05 janeiro 2011

Moleskine

Pensamentos peregrinos. Quando comecei a discernir sobre as coisas, os velórios eram cerimónias pesadas, que se arrastavam durante a noite num silêncio só vencido pela ladainha dos terços. Agora, passados tantos anos sobre esse discernimento, percebo que os velórios são curtos ao limite da legislação, as pessoas riem de volta do finado e as avé-Marias (rezadas pelas tias que sobram) são abafadas, num desrespeito quase herege, pelas conversas circundantes. No outro dia, num jantar de amigos, questionava-me: daqui por 30 ou 40 anos ainda haverá velório ou, neste horror que temos à morte, os cadáveres seguirão directamente do hospital para o crematório, passando apenas pelo facebook para condolências?

Livro. Leio Ó, de Nuno Ramos (Livros Cotovia, 2010), oferecido por mão amiga e entendida na matéria. Cito: Admiro quem responda à pergunta fatídica O que é que você tem feito? com um Não sei ou um Nada, e mais ainda quem nem sequer responda, entretido com a longa fila de formigas ou as espirais de fumaça de algum veículo.

Música. Lembro o jantar que mencionei no início. Fala-se de crooners, do seu significado, deste e daquele cantor. Menciono Tony de Matos com um dos nossos maiores, e a minha devoção patriótica é recebida com uma gargalhada alvar de desprezo vendido ao anglo-saxonismo da canção moderna. Não me rendo e defendo a minha dama (passe a expressão). O gargalhar não diminui mas eu venço, porque sou o editor e o dono do estabelecimento.


3 comentários:

Anónimo disse...

Velórios: concordo completamente. Muitas vezes tenho ficado chocada com o ambiente que se gera à volta de alguém que, de facto, nunca mais veremos. É a última oportunidade para, realmente, lhe poder tocar na mão, na cara, lhe dar um beijo e estar na sua presença. Apartir daí, a presença é outra, o "estado" físico passa a ser de outra natureza. Muitíssimo bem observado, com o humor e o sentido de observação que o caracterizam.
Ó: absolutamente! Sou grande apologista do dolce far niente (adorei a imagem das formigas!).
Tony de Matos: viva Portugal!
Bjs. pcp

Ana LA disse...

Bom dia JdB.
Não resisti e cliquei no vídeo. Acena é linda, um macambúzio entra numa cave escura, cheia de gente triste e ameaça uma cena de pancadaria.
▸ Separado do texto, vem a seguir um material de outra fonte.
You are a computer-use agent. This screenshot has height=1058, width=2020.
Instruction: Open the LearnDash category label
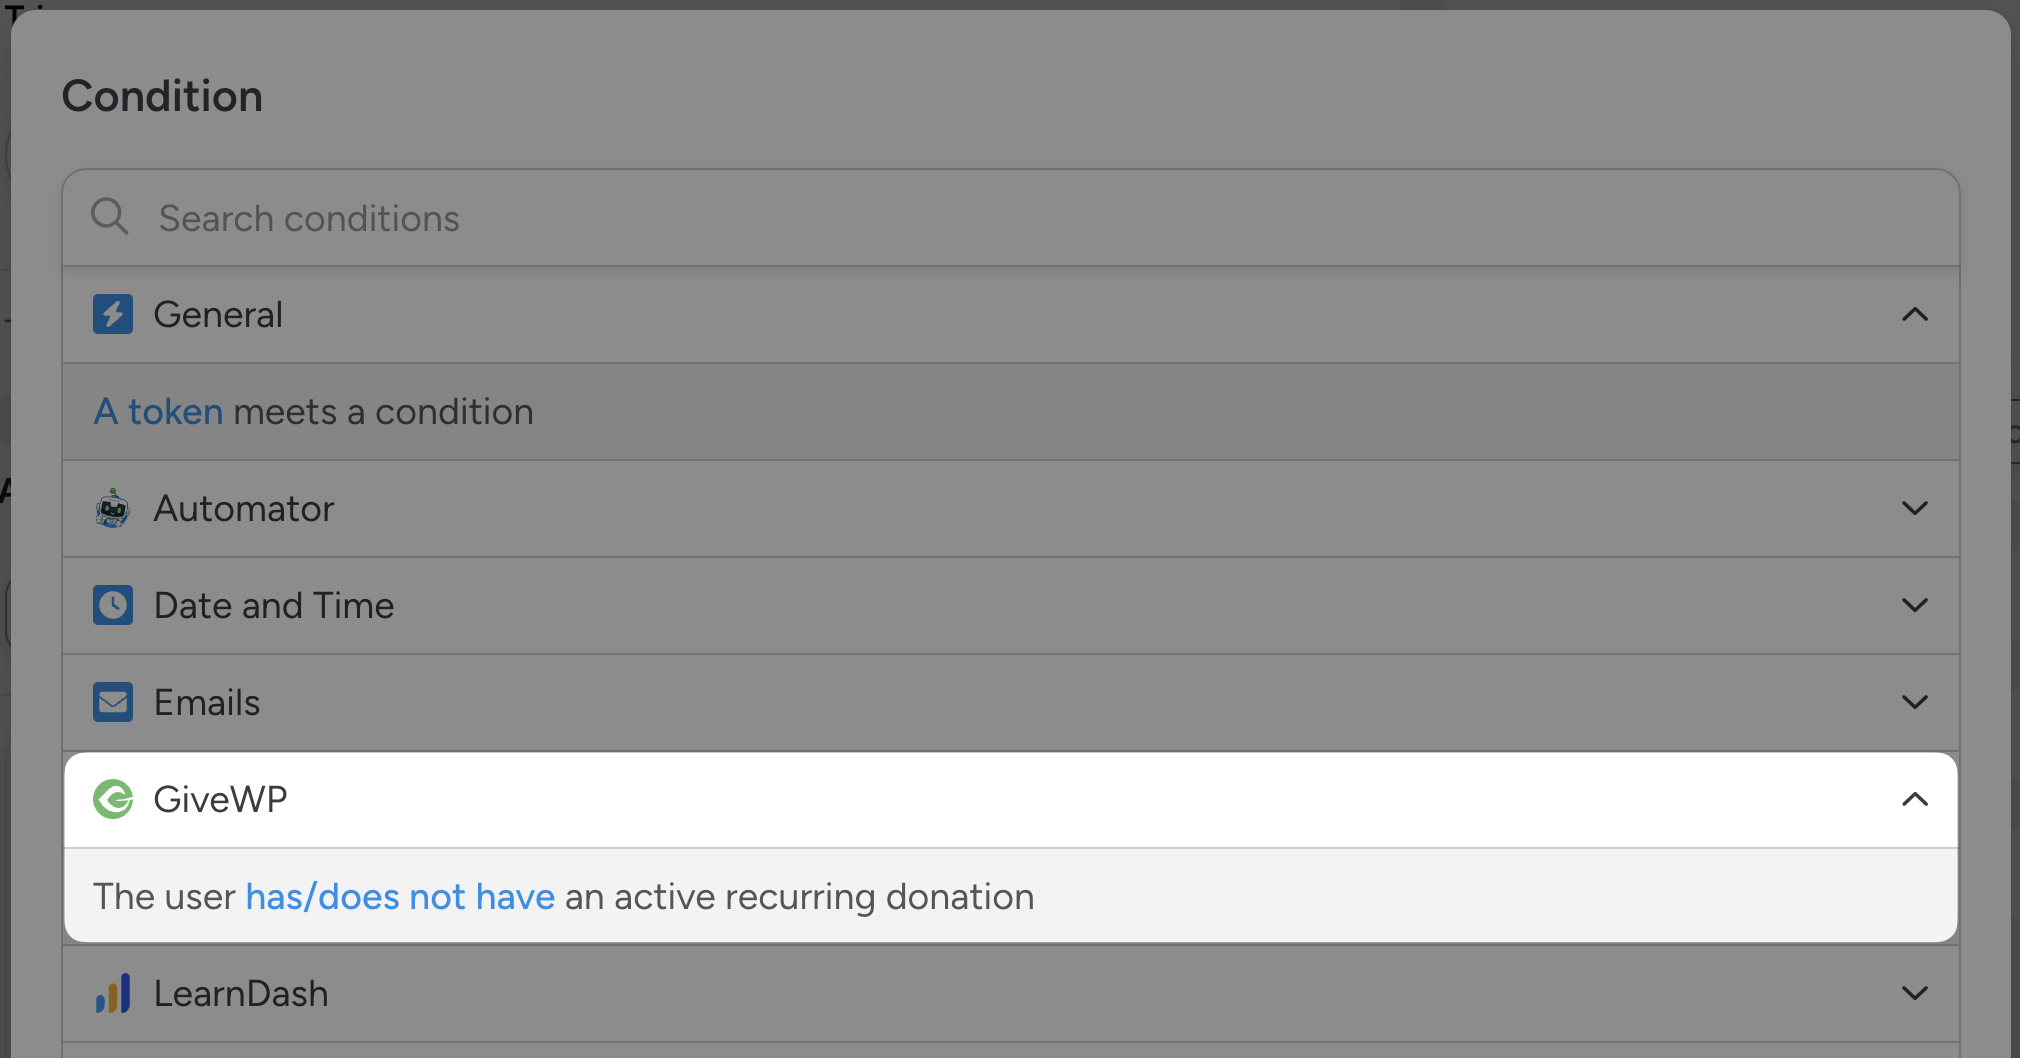tap(241, 994)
A menina, alvo dos seus amores, roliça e oleosa, espreme-se num esgar assustado, enquanto ele lhe grita aos ouvidos. Adorei, salta-me à memória o cheiro dos pastéis de bacalhau a fritar ao som do transístor.
Não há dúvida que a frase “só nós dois é que sabemos” ficou para a história e que o romantismo e arrebatamento da época, se diluiu num excesso de realismo utilitário das relações amorosas. Vivó Tony

Anónimo disse...

Não sei o que é um crooner mas sei que o Tony de Matos era um grande cantor e um grande fadista.